### Task description:
A faithful transcription of all lines below is the expected answer.

### Dataset content:
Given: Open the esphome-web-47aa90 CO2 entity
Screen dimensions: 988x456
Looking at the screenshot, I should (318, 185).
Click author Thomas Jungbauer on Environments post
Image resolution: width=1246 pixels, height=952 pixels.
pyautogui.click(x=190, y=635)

### Result:
Given: Open the esphome-web-47aa90 CO2 entity
Screen dimensions: 988x456
Looking at the screenshot, I should (318, 185).
Click author Thomas Jungbauer on Environments post
Image resolution: width=1246 pixels, height=952 pixels.
pyautogui.click(x=190, y=635)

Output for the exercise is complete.